Friday, July 17, 2020

El Fraile is much more than a farmhouse


La Voz de Almeria
By Antonio J. Sánchez Zapata
July 13, 2020

The sun sets, leaving the sky with a faint orange light, and the headlights of the car illuminate a road flanked by cactus, which seem curious and lean into your path. As you leave the road and turn the steering wheel, you can see in the background, like a mirage from the past, the unmistakable silhouette of the Cortijo del Fraile. And it is that reaching it from Rodalquilar at sunset is almost a mystical experience that floods the senses.

The Cortijo del Fraile was built more than 2 centuries ago by the Dominican friars, after the Mendizábal Confiscation (1836-1937) passed the Church into private hands. The huge farm of more than 700 acres became a source of work, not only for its owners but for farmhouses in the surrounding area. It was a small self-contained microworld, where several families lived together with everything necessary so that body and soul could subsist in that isolated place: a cistern for water, ovens, stables and pig pens for animals, and of course a hermitage where to celebrate mass.

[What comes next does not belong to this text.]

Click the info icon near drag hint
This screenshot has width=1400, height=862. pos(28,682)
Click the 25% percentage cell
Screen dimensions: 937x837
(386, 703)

Although if it is remembered for something and became an icon, it was for the Crime of Níjar. In July 1928 Francisca Cañadas fled with his cousin Francisco Montes, leaving a boyfriend Casimiro Pérez buried a few hours after the connection. But when they were several kilometers from the farmhouse, they found their own sister, who they tried to strangle, and her brother-in-law Francisco Pérez, who shot 3 shotgun blasts and ended the life of Francisco Montes. This story is already part of the halo of legend that surrounds the Cortijo del Fraile, and that gives it that ancient mysticism that surrounds the entire building.

I remember the night of June 8, 2008. Dozens of people watched "The Good, the Ugly, and the Bad" on a large portable screen in the middle of the field. During the screening, a horse carriage driven by Eli Wallach arrived at the San Antonio Mission with a dying Clint Eastwood, as the audience erupted in applause and cheers. Because that Mission of San Antonio was none other than the Cortijo del Fraile, and that place where the film was seen was right in front of them. The Americans had come from the Rolling Road Show to do something like that. But they are not the only foreigners who value the farmhouse: I myself accompanied a bus of Irish students to visit it, and I know that they also come from many other nationalities.